Complications arise in Abby's family as the perfect Santiago, a newspaper editor as well as a student leader, starts to be seen in the company of gangster types that his father hung with in his abbreviated, violent life. Complications arise in CeCe's family when her acid-tongued mother takes on her husband and friends. And her father, once remote and unknowable, now demands her hands-on help as he flashes back to the horrors of his Holocaust past. These issues are played out as Miguel's livelihood as a chile farmer is threatened by drought. Evil developers are buying up farms; and cities, environmentalists and farmers are fighting over the Rio Grande's rapidly shrinking water supply.

Boggio and Pearl address such problems as ethnic prejudice, parent-child relations and the effects of buried secrets. Basically, though, the characters are all just looking for love.

The distinct advantage of working with a partner is that you've got someone else to blame. In publication, however, when grammar glitches appear, they're as much your issue as your partner's. Although they don't present this book as literary fiction, one or the other of these writers (or their copy editor) should still honor a few grammatical and craft conventions:

•Writers need to know the difference between the verbs "lie" and "lay." If they don't, they should probably avoid employing either.

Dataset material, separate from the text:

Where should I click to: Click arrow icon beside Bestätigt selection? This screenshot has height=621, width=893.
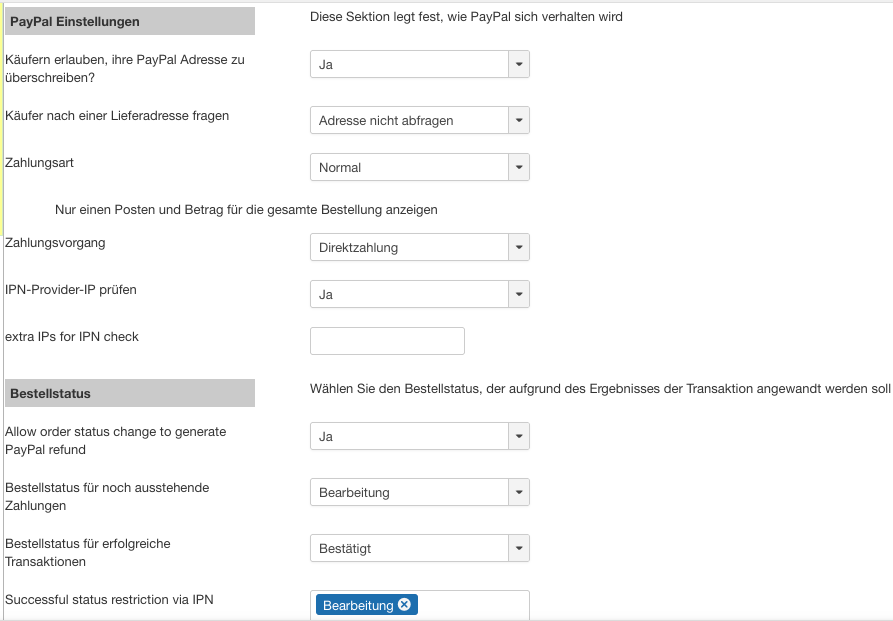[518, 549]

• Ditto for the pronouns "who" and "whom."

• Next, the only prose more cringe-worthy than awkward attempts to depict romantic sex in a family novel is attempts to depict children as endearing by writing them baby-talk dialogue.

• And finally, there are more ways to create characters than to describe their hairstyles and what they choose to wear the day they show up for a scene. In this novel, hair is everywhere; it "dances," it "cascades" and—Lord preserve us—as chest hair, it "curls" around a finger. The reader wants to pull it out in handfuls.

That said, Boggio and Pearl have more to offer than poorly edited, cutesy prose.

This is essentially a woman's book, and scenes in which women interact are warmly drawn. Abby and CeCe's friends are quirky and likable. Santiago is everyone's (including the reader's) favorite kid: handsome, smart and sensitive. But he's also disturbed by an underlying anxiety. The writers clearly care about the region they live in and re-create. One strength of the novel is its affectionate rendering of the central and northern New Mexican landscape and back-to-nature lifestyle. And they clearly love their small-town folks, struggling to live traditional lives in spite of nature's vicissitudes and larger society's pressures.

Despite the stylistic issues, Sue Boggio and Mare Pearl have succeeded in writing a smoothly integrated novel: The voice is unified and the parallel narratives balance each other nicely. Like a pleasing quilt, you don't know where one's stitches end and the other's start. That's promising for continued collaboration. Especially with a copy editor at the party.